Reflexiones desde un punto de vista personalista comunitario.

Pobre el rey Don García, que espera que con su sofrenada cambie de conducta el crápula de su hijo Don Beltrán:

«Don Beltrán: –Mentís.
Don García: –Quien dice que miento yo, ha mentido.
Don Beltrán: –También eso / es mentir, que aun desmentir / no sabéis sino mintiendo.
Don García: –Pues si dais en no creerme…
Don Beltrán: –¿No seré necio si creo / que vos decís verdad sólo, / y miente el lugar entero? / Lo que importa es desmentir / esta fama con los hechos… / Que nacisteis noble, al fin, / y que yo soy padre vuestro: / y no he de deciros más, / que esta sofrenada espero / que baste para quien tiene / calidad y entendimiento»1.

Entre los abundantes decretos publicados por la Inquisición española ocupa un puesto privilegiado el de 1559 por el que se ordenaba quemar una lista nutrida de escritos espirituales. Santa Teresa, ávida lectora desde su niñez y harta de aquella beatería enfermiza, escribe: «Cuando se quitaron muchos libros de romance ordenando que no se leyeran, yo sentí mucho, porque algunos me daba recreación leerlos». Son siempre los peores que se creen mejores los mismos que hacen imposible crecer a los mejores.

El 20 de mayo de 1939, recién terminada la Guerra civil, Franco ofreció la espada de la victoria al cardenal Gomá, quien agradeció con sentidas palabras aquel «gesto nobilísimo de cristiana edificación», mientras el cardenal Eijo Garay, presente en el solemne acto, declaraba con el botafumeiro en la mano: «Nunca he incensado con tanta satisfacción como lo hago con Su Excelencia»1. De haber estado allí un anarquista hubiera traducido: «Nunca he incendiado con tanta satisfacción como lo hago con Su Excelencia». En España hubo poca diferencia entre incensar e incendiar, como tampoco en confundir el culo con las témporas, según se hacía en la Sección Femenina de Pilar Primo de Rivera, la hermana del falangista José Antonio: «Las mujeres nunca descubren nada; les falta desde luego el talento creador, reservada por Dios para inteligencias varoniles; nosotras no podemos hacer nada más que interpretar mejor o peor lo que los hombres han hecho». ¿Pero entonces fue él solito, Adán, el que engendró a las numerosas proles sin concurso de la parturienta Eva, mientras ella se quedaba interpretando, conforme al refrán «entre santa y santo pared de cal y canto»?

Hasta hace bastante poco creía yo que Heine afirmaba una gran cosa cuando en 1821 escribía: «Donde hoy se queman libros, mañana se quemará a seres humanos». Y no es que no conserve vigencia su afirmación, lo que pasa es que ahora ha perdido mucha intensidad.
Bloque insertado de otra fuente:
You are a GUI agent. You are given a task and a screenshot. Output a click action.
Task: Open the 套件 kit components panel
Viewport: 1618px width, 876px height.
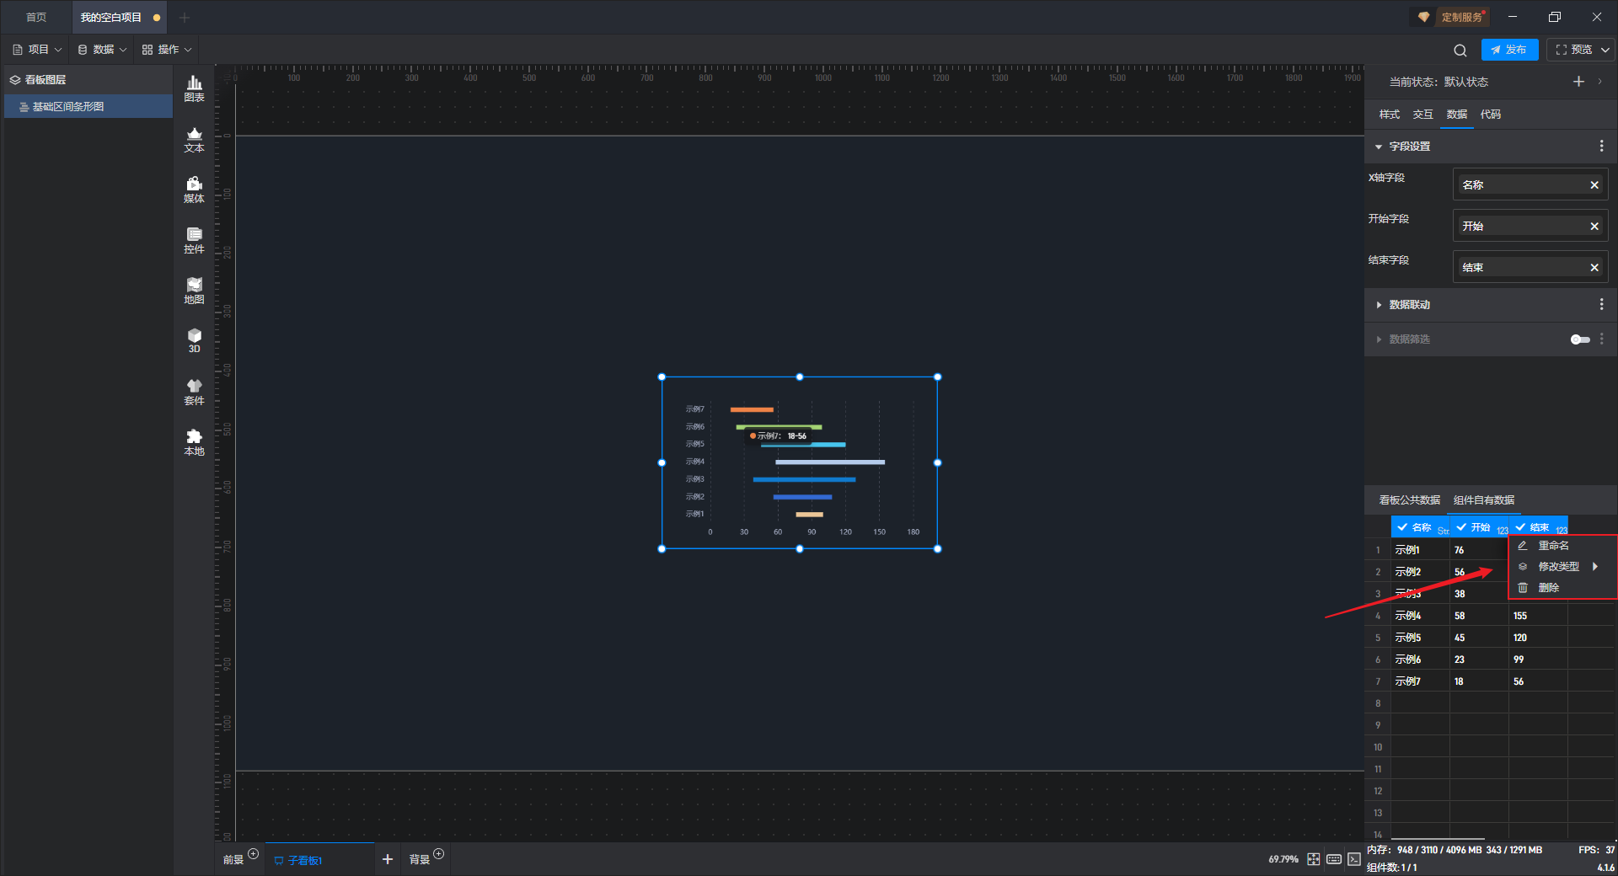[x=194, y=392]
Primero, porque no se leen libros, pero se siguen quemando seres humanos. Segundo, porque hay libros que merecerían ser quemados para que se quemara a personas. Tercero, porque ahora los libros son electrónicos cada vez más.
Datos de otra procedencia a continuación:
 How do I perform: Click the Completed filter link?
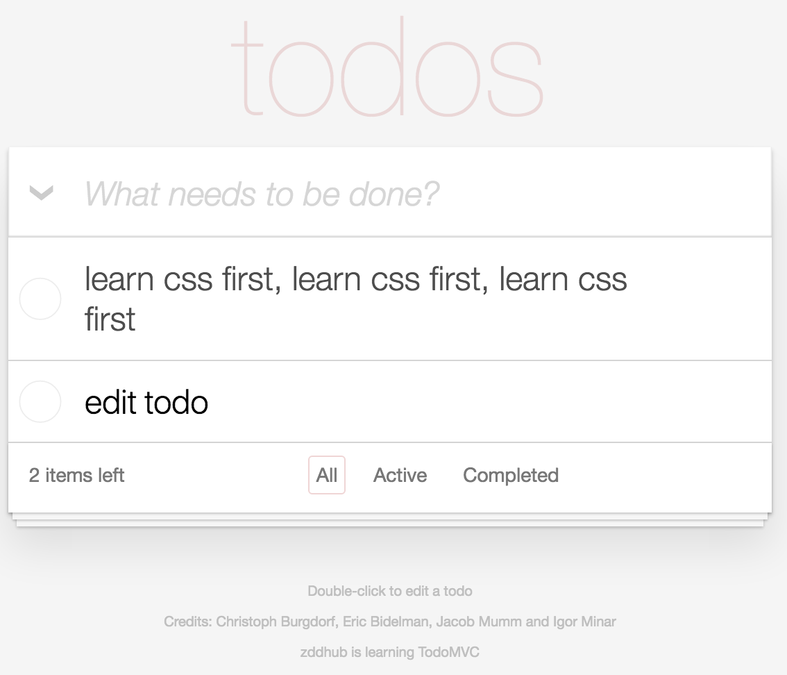(510, 475)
Por cierto, ¿conocen ustedes el chiste de aquel individuo que le pregunta a otro qué haría si se viera acorralado por un toro en un callejón sin salida donde no hubiera árboles ni ventanas a donde encaramarse ni vecinos a quienes pedir auxilio? Pues el otro hombre contesta angustiado: «¡So canalla, usté lo que quiere es que me coja el toro!». O, por lo menos, una buena dosis de angustia, que es lo que le pasa a alguna gente con esto del aplauso.

Cuando regresa uno al salón de los libros perdidos recibe de vez en cuando una descarga emocional entre sus páginas. En este, Defensa de la hispanidad, de Ramiro de Maeztu, connotado líder derechista asesinado en la Guerra civil española1, he hallado una banda polícroma y estrecha de fina seda (quince centímetros de largo por uno y medio de ancho) dibujada a mano con un sagrado corazón de María, unas flores debajo, y al final la fecha: 1939. Quién sabe en qué circunstancias.